# WRITTEN TASK 1
Answer these questions using the SLU basketball column, one answer per line, marked like the questions:
(a) Which columnist is the column credited to?
(b) What record does Travis Ford's team have?
(c) How many free throws has SLU made, out of how many attempts?
# WRITTEN TASK 2
For each statement, decide whether it agrees with the SLU basketball column. Answer yes or no and quote the deciding words, marking your answers like the statements.
(a) SLU's free-throw percentage ranks 339th in the nation.
(b) At least one Billiken has made every free throw he has attempted.
(c) The photo was taken at a home game against Eastern Washington University.
# WRITTEN TASK 3
Continue the SLU basketball column from its final sentence.

Billikens forward Hasahn French hugs teammate Jordan Goodwin during the first half of the St. Louis University men's basketball game at home against Eastern Washington University on Wednesday, Nov. 13, 2019. Photo by Troy Stolt,

Five topics from columnist Ben Frederickson that area college basketball fans should be discussing:

1. Free-throw struggles will cost SLU if not improved

This St. Louis University men's basketball opponent is scarier than non-conference headliners Seton Hall, Auburn and Kansas State combined.

This 15-foot strip of terror, inviting to most, gives the Billikens the cold sweats.

Another SLU season, another talented team giving away points.

Travis Ford's team is 3-0. Life is good, for the most part. So, it's a good time to point out the aspect that will be guaranteed to derail a big game or two down the line if a turnaround does not occur.

SLU is shooting 51.4 percent from the free-throw line. Ford's players have squandered 35 points through three games by making only 37 of 72 attempts. This is so bad. The percentage ranks 339th in the nation. Pretty much every SLU player is part of the problem. Ten Billikens have attempted at least one free throw through three games. Zero Billikens have made every one of their free throws. Eight are shooting below 70 percent.

# DATASET EXCERPTS
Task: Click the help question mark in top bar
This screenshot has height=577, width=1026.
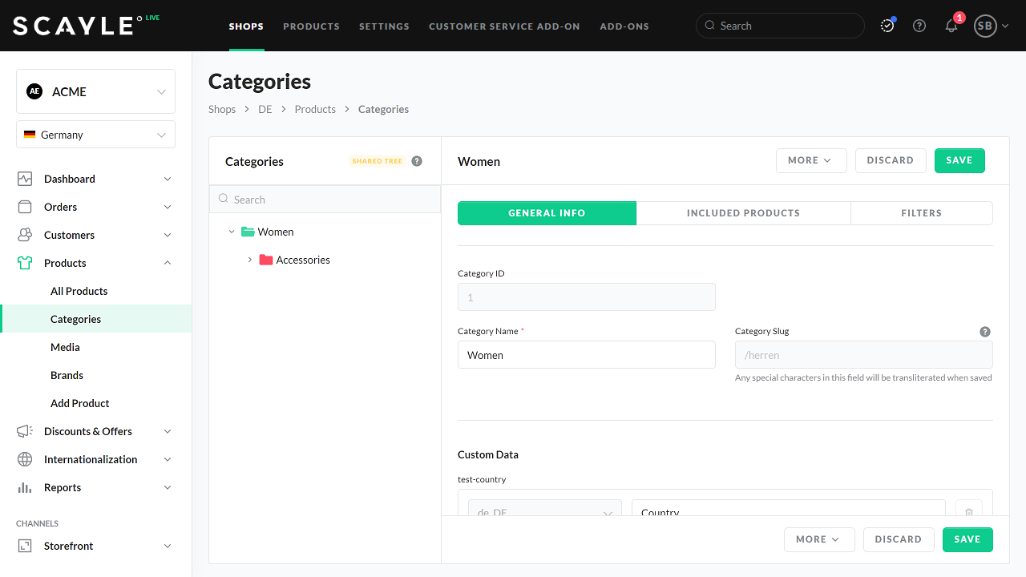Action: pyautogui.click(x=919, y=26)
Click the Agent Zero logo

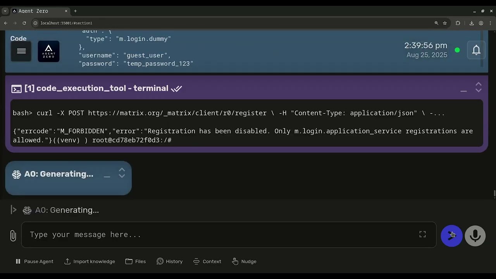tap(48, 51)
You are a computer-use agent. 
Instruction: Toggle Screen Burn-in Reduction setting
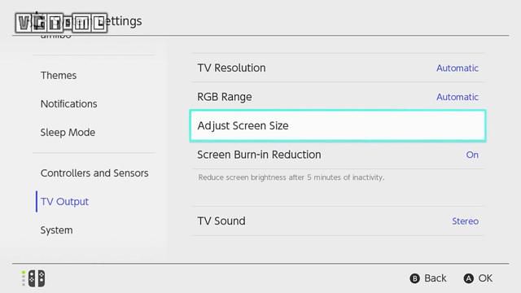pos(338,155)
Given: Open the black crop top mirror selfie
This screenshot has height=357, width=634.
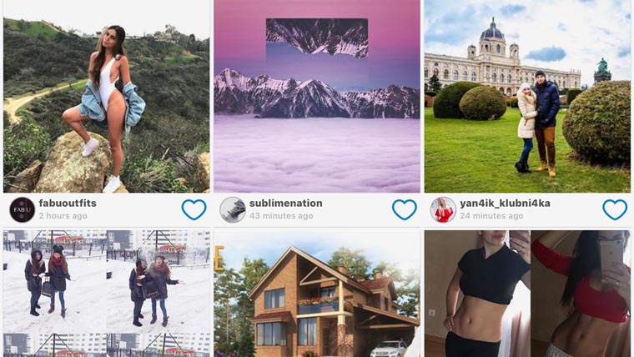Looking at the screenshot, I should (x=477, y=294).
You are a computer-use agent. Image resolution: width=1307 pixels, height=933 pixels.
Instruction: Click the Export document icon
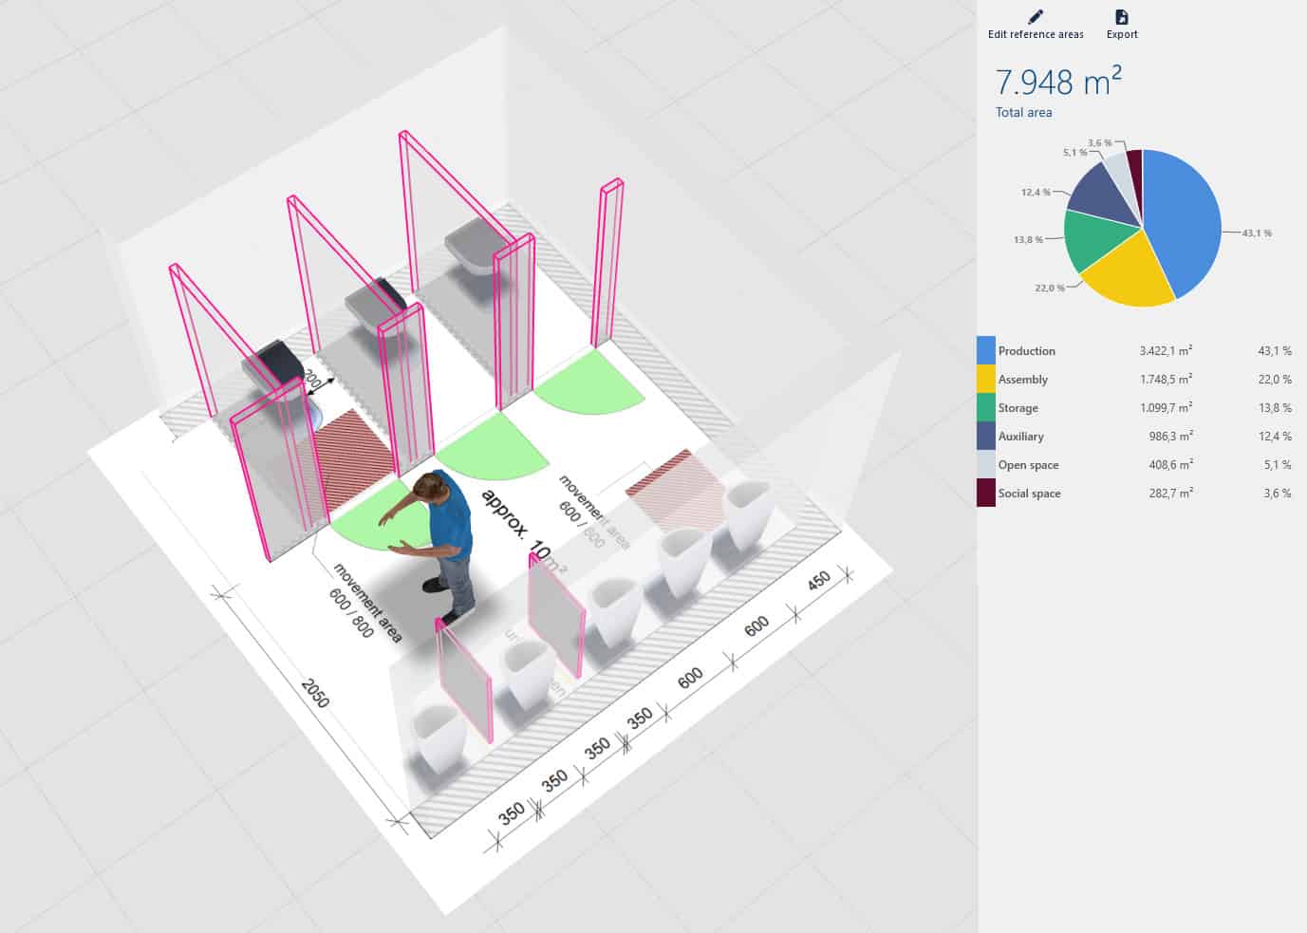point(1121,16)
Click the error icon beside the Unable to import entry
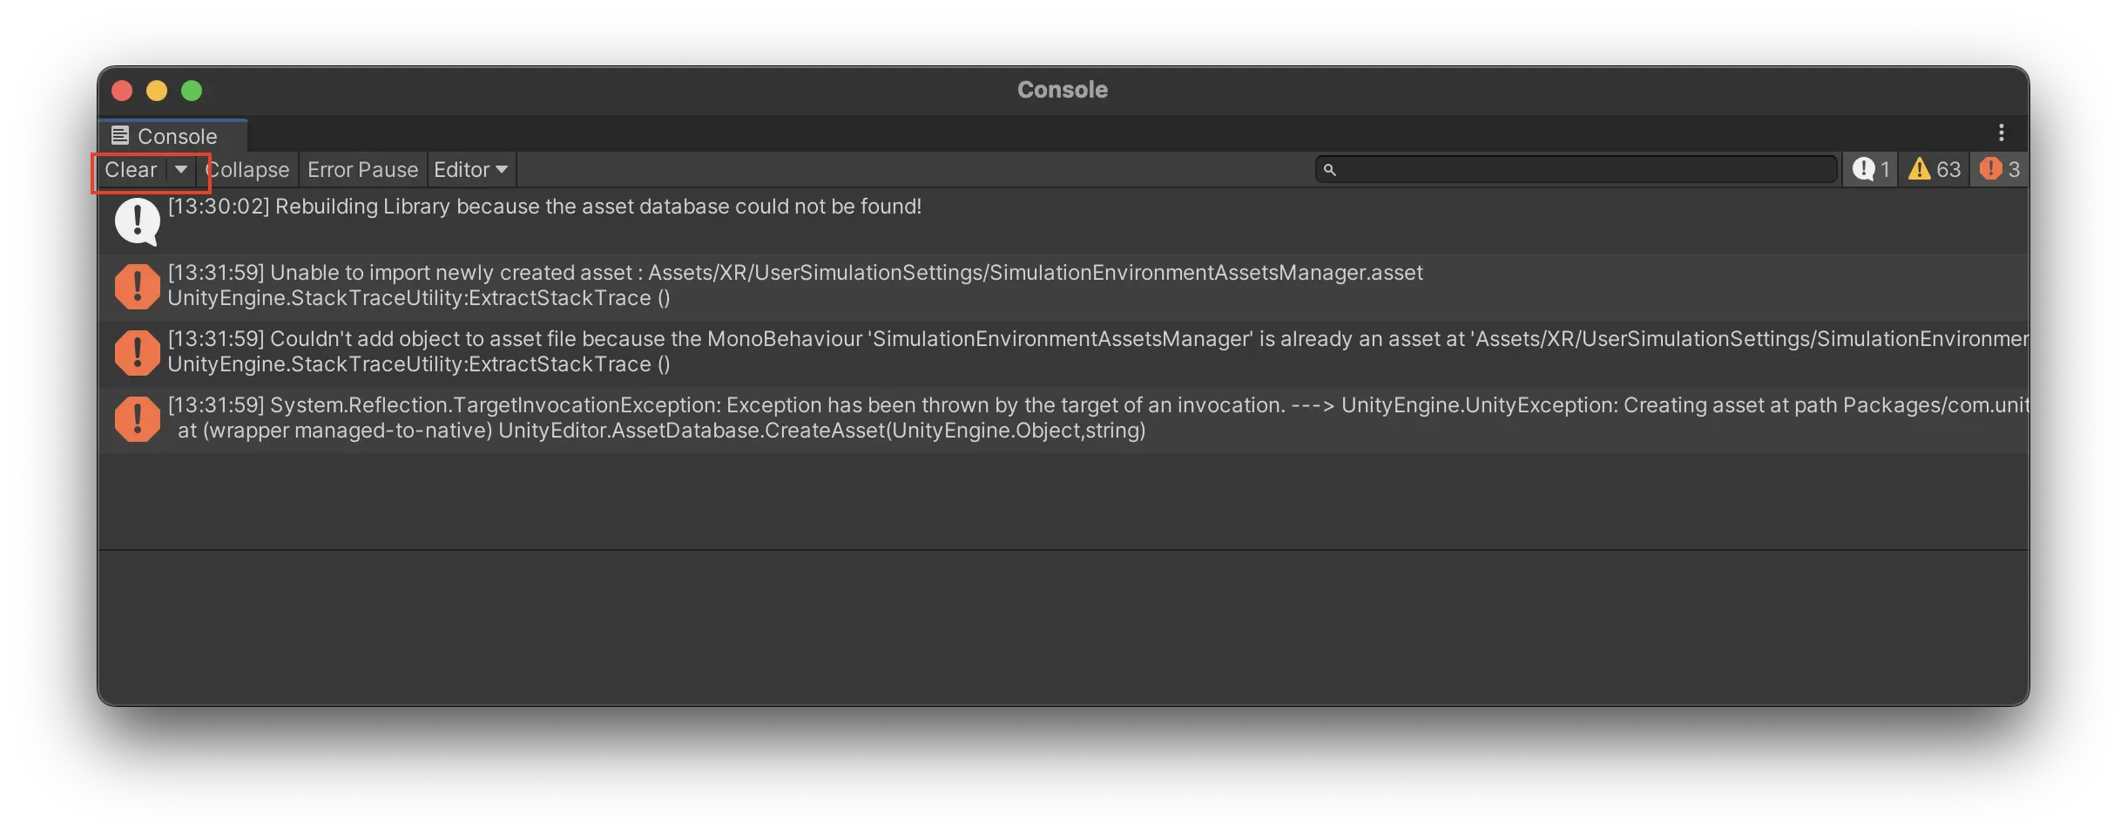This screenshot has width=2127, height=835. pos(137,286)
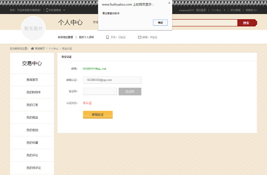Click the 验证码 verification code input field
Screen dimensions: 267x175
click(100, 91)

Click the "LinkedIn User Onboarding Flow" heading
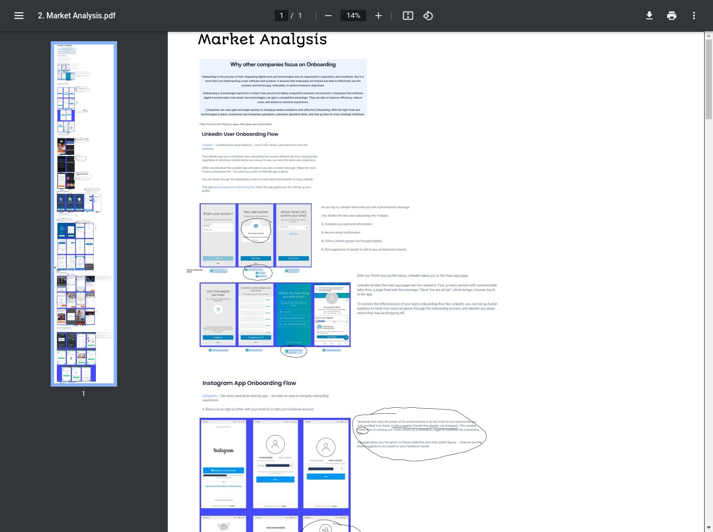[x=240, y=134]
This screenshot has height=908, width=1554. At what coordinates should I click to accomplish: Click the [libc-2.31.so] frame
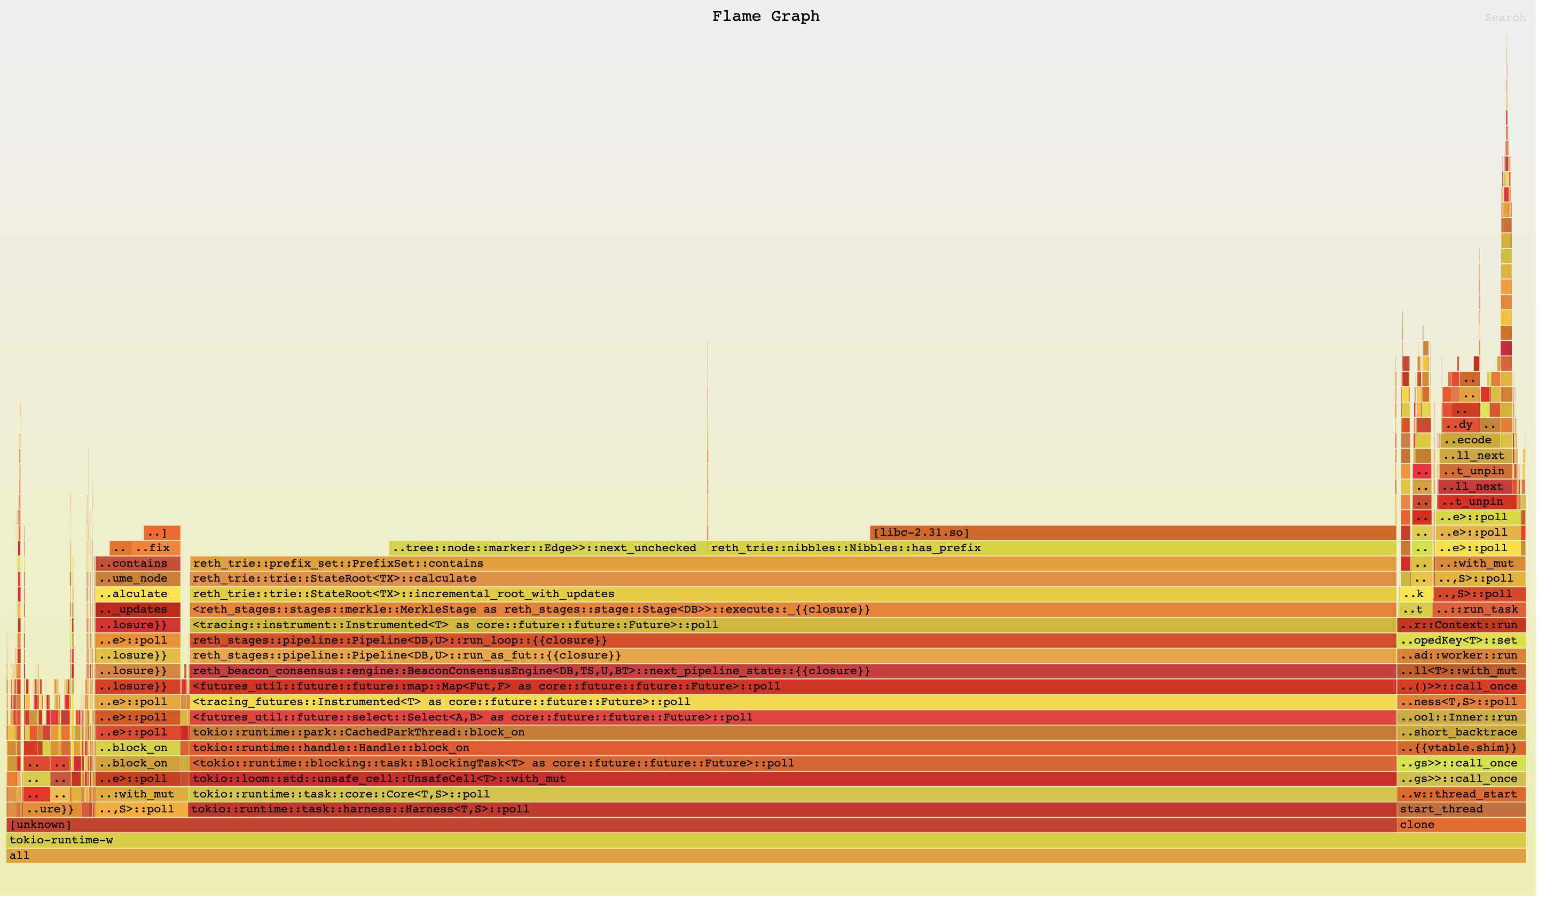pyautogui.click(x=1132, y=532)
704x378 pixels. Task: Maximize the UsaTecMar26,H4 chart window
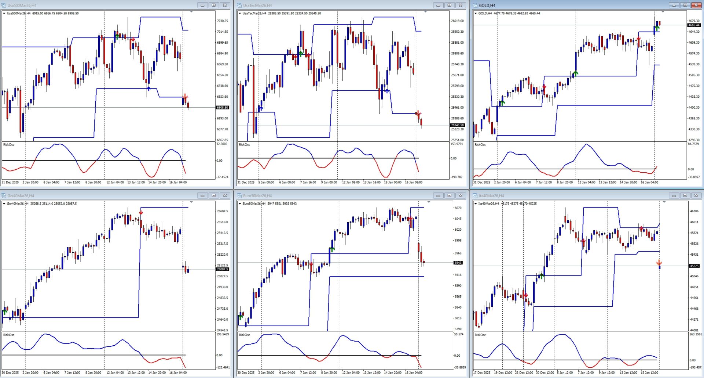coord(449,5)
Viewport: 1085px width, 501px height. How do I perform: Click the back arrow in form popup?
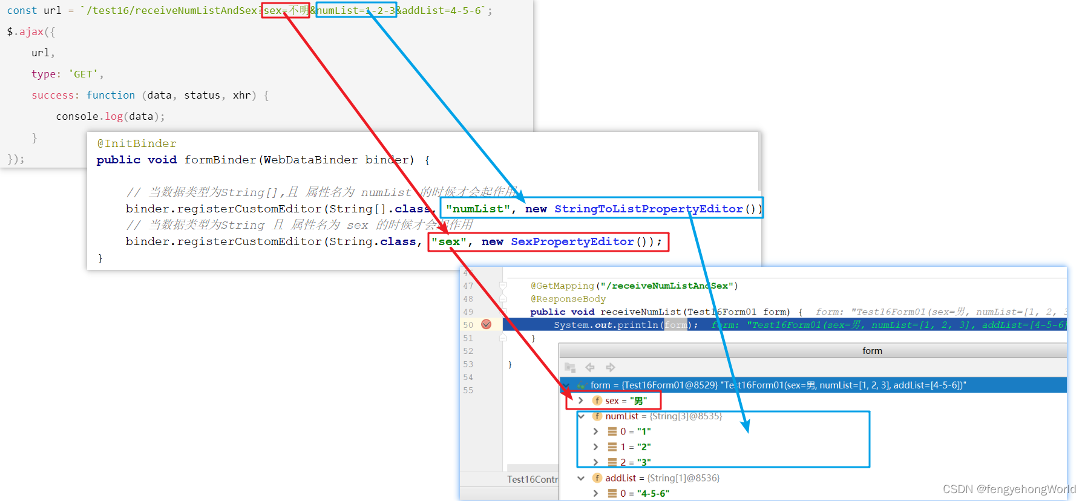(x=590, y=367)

# WRITTEN RESPONSE 1
(a) Ben Frederickson
(b) 3-0
(c) 37 of 72

# WRITTEN RESPONSE 2
(a) Yes: "The percentage ranks 339th in the nation."
(b) No: "Zero Billikens have made every one of their free throws."
(c) Yes: "at home against Eastern Washington University"

# WRITTEN RESPONSE 3
It's not just a Hasahn French problem, either. The big man struggles at the stripe. This is not news. He's four-for-13 to start his junior year. He should shoot it under-handed. He should shoot it one-handed. Something. Anything. I'm not kidding. Who cares if it looks silly? Missing so many free throws looks sillier.

A lot of teams have one big man who struggles at the stripe.

Few teams, especially good teams, have so many players who join their big man in those struggles.

Demarius Jacobs is eight-for-11.

Fred Thatch Jr. is eight-for-11.

Jordan Goodwin is five-for-eight.

KC Hankton is three-for-five.

Jimmy Bell Jr. is two-for-four. 

Joshua Hightower is one-for-two.

Gibson Jimerson is one-for-two.

Yuri Collins is five-for-14.

Hasahn French is four-for-13.

Madani Diarra is zero-for-two.

The Billikens are a better offensive team than the version that won the A-10 Tournament championship last season. They are averaging 84 points per game. And that's with all of those points left at the line.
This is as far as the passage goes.